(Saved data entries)
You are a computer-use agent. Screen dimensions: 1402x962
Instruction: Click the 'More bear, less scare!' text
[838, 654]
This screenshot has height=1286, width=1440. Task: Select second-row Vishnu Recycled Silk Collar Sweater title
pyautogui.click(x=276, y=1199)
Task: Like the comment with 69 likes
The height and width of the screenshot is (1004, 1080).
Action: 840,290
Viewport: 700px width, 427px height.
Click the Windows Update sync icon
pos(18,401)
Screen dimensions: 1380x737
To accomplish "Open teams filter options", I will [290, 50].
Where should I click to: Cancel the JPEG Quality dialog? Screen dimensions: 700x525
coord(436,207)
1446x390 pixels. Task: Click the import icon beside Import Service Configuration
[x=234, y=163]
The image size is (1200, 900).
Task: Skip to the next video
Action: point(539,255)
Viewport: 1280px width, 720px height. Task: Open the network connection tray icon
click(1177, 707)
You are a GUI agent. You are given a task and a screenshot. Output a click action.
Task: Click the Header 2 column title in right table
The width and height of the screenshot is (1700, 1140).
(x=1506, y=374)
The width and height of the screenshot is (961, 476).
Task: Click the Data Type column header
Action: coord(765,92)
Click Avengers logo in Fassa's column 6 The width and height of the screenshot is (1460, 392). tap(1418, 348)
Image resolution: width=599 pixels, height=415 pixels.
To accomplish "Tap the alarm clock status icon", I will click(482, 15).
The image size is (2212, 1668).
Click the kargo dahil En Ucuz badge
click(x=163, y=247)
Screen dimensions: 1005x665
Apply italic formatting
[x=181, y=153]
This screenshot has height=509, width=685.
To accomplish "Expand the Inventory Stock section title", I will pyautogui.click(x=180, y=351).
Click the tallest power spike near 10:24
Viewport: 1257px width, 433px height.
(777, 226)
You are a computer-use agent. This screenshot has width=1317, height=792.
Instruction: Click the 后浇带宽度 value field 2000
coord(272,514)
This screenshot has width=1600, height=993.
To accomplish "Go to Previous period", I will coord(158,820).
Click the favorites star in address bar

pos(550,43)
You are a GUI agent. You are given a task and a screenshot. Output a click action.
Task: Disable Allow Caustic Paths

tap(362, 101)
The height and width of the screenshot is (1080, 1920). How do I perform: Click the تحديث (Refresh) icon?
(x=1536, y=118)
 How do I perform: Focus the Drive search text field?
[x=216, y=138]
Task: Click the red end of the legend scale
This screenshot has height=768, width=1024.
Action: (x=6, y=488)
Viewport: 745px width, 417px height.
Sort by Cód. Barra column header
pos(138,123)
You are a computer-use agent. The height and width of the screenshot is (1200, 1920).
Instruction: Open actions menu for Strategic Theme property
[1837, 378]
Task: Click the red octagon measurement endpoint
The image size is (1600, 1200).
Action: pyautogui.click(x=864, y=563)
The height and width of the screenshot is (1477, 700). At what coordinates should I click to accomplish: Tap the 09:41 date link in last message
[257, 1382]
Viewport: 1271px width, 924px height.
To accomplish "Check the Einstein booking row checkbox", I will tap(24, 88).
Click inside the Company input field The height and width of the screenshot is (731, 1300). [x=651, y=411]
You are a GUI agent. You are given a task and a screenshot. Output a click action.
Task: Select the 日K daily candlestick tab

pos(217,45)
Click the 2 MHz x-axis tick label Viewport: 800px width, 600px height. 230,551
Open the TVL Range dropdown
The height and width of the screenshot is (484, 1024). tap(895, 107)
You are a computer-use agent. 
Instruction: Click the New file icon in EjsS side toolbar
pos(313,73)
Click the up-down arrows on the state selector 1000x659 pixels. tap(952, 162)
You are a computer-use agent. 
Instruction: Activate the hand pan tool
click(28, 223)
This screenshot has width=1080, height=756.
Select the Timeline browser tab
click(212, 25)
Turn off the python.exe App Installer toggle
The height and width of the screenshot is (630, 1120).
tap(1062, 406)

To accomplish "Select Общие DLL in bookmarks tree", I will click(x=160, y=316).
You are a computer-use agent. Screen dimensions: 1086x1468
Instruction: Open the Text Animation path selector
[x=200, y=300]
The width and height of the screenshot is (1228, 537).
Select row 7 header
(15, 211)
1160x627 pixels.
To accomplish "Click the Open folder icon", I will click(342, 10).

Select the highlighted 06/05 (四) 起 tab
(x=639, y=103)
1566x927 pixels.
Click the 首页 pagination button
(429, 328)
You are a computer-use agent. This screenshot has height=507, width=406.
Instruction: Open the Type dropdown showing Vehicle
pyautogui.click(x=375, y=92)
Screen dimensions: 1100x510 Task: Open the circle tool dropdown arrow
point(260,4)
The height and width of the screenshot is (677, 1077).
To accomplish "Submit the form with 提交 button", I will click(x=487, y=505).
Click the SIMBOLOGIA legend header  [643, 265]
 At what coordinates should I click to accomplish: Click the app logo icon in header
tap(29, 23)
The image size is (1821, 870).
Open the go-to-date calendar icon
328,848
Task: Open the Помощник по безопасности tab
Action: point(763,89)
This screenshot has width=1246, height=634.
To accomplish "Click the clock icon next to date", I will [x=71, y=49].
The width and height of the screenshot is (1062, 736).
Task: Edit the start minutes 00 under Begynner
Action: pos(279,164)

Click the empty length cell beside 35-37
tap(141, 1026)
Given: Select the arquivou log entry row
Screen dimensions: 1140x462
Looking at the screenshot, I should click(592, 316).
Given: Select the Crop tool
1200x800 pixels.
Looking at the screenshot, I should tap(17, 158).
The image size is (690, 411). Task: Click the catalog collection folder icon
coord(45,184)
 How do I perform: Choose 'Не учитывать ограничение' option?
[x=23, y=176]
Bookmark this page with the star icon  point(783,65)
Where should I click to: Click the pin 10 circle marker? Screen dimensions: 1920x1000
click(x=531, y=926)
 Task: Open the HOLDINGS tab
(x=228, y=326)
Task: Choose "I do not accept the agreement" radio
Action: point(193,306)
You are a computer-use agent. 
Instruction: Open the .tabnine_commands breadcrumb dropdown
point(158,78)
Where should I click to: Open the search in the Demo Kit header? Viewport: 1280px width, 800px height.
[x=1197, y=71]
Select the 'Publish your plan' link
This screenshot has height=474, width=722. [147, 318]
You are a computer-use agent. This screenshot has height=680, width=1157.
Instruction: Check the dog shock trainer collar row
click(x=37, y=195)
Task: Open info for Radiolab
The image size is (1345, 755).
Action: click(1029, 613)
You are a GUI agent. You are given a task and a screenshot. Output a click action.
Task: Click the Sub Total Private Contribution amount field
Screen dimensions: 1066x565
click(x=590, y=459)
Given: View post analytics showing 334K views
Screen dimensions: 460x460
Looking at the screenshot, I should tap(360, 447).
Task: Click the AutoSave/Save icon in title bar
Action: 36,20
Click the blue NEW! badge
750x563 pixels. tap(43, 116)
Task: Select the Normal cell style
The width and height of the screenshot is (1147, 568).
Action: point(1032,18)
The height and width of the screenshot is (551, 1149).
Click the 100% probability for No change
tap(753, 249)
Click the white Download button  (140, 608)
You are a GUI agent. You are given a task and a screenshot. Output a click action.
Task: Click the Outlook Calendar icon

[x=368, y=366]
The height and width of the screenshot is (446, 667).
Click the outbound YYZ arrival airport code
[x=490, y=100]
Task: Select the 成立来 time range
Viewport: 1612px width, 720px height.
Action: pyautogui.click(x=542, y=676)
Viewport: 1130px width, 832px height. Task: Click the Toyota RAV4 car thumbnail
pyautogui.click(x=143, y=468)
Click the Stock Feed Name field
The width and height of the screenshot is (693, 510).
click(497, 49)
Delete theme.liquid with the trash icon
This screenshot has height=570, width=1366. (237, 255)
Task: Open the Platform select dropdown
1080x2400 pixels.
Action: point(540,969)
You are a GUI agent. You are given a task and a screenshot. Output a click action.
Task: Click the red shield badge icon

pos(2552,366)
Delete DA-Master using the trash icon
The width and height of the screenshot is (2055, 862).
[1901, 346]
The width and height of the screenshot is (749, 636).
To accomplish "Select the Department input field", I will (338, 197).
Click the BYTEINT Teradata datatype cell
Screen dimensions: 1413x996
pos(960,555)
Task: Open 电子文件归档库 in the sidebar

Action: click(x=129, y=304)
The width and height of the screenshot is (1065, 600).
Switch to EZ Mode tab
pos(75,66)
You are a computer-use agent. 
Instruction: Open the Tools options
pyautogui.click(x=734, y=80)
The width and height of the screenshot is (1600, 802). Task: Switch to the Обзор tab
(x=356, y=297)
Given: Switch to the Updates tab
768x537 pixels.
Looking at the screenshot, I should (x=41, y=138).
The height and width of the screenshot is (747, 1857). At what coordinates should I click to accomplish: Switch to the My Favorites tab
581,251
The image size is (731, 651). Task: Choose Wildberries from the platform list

• **PROBLEM REQUIREMENTS**
The required output is each line of the entries that contains the word "legend".

• **YOUR RESPONSE**
Task: Click the red end of the legend scale
Click the SIMBOLOGIA legend header  [643, 265]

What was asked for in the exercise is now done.